Vocation vient du latin “vocare” qui veut dire “appeler”. Dans le monde religieux, on considère la vocation comme étant l’appel d’un Dieu. La voix à suivre pour garder la foi et s’engager dans une vie religieuse.
Bon, on ne se le cachera pas, bien que ce soit un mot à saveur religieuse, il est souvent utilisé dans d’autres domaines dont la vie humanitaire.
L’ajustement que je vous propose est de ne plus utiliser le mot vocation pour parler d’enseignement.
“On l’a déjà entendu la cassette…”
Ok, mais je vous propose un autre angle de vue.
Lorsqu’on parle de vocation, on associe plusieurs caractéristiques au mot qui l’accompagne.

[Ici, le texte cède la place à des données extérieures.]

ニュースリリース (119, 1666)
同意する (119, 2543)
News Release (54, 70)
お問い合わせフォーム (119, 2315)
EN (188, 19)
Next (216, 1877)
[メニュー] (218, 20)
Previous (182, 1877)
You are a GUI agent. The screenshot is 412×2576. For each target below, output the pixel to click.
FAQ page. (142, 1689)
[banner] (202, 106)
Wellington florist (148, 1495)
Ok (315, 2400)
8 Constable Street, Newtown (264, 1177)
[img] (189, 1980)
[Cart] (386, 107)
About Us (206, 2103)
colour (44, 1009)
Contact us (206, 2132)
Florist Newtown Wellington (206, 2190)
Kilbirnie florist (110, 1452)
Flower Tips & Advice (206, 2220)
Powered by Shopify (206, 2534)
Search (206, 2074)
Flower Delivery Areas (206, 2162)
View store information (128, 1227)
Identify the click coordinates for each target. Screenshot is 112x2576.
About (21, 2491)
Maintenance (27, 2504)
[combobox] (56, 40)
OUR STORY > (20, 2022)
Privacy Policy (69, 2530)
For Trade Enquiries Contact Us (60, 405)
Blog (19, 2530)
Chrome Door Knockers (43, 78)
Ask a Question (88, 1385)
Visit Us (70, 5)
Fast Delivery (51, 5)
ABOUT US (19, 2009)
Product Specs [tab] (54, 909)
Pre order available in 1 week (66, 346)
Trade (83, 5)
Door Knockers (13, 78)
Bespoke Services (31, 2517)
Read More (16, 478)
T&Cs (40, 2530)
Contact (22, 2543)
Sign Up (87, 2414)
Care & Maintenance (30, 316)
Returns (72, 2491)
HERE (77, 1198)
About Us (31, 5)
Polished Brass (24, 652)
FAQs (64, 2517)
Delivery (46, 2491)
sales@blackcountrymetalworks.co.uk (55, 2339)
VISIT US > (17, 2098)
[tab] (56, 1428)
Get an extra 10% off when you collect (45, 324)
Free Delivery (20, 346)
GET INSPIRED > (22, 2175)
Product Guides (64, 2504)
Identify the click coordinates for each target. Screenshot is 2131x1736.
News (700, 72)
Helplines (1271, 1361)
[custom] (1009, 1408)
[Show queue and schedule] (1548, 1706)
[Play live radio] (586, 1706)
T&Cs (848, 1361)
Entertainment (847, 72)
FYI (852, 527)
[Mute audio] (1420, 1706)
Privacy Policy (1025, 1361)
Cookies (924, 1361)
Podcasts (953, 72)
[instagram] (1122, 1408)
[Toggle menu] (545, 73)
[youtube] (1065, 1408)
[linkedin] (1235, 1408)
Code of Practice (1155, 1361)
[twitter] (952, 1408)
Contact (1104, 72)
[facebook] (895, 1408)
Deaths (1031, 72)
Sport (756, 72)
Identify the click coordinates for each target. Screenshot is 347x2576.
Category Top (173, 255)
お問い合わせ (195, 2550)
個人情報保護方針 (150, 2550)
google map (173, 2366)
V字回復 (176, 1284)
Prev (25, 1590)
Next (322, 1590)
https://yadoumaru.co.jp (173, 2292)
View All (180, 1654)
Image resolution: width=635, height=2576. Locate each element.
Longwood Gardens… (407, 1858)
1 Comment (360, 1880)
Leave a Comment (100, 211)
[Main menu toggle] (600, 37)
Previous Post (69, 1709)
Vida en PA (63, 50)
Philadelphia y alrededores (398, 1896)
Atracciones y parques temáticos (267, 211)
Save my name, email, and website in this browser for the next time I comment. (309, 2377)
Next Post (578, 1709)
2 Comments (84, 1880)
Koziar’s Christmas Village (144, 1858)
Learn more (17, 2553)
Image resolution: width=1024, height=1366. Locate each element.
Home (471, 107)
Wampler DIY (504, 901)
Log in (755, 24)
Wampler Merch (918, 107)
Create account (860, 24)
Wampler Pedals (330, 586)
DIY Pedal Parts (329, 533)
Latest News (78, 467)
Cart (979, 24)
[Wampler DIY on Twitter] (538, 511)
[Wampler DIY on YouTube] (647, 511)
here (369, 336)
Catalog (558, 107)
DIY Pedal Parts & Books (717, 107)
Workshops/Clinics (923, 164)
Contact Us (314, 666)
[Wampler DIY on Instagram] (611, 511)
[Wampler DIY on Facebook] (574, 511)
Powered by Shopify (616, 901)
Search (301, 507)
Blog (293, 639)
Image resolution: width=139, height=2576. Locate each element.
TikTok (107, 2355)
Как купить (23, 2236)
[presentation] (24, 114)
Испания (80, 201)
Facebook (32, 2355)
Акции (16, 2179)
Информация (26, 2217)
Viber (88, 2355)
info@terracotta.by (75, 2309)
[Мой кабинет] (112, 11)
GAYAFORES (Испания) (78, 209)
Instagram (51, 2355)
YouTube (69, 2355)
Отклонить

On peut entre autres parler d’abandon de soi, de don de soi et de reconnaissance des exigences. Et ça nous suit même quand on ne veut plus entendre parler de vocation.
On a tous entendu parler de l’histoire de l’enseignante qui a une classe difficile et qui essaye encore et encore de faire sa tâche avec le peu de ressources disponibles. Mais trop souvent, on laisse passer sous silence les combats qu’elle a mené pour avoir plus d’aide. De l’aide pour elle. De l’aide pour ses élèves.
On n’en parle pas, parce qu’une enseignante qui a la vocation, ça ne se bat pas. Ça se soumet aux conditions dans lesquelles elle travaille. Quand on parle de vocation, juste l’idée d’une enseignante qui se bat semble ridicule. Se battre contre qui? Avec quoi?
On connaît aussi l’histoire de l’enseignante qui ne compte plus ses heures parce que… bien… parce que tout le monde le fait, parce que c’est ça le travail d’une enseignante, parce qu’on lui a dit dès l’université de se préparer à cette réalité. Cette enseignante qui a la vocation est prête à se donner corps et âme pour ses élèves.
Parfois, elle le fait au prix de sa santé mentale parce qu’une enseignante qui est en arrêt de travail, c’est une héroïne qui a tout donné. On admire toute la splendeur de leur vocation et on se dit qu’on ne serait pas capable de faire comme elle.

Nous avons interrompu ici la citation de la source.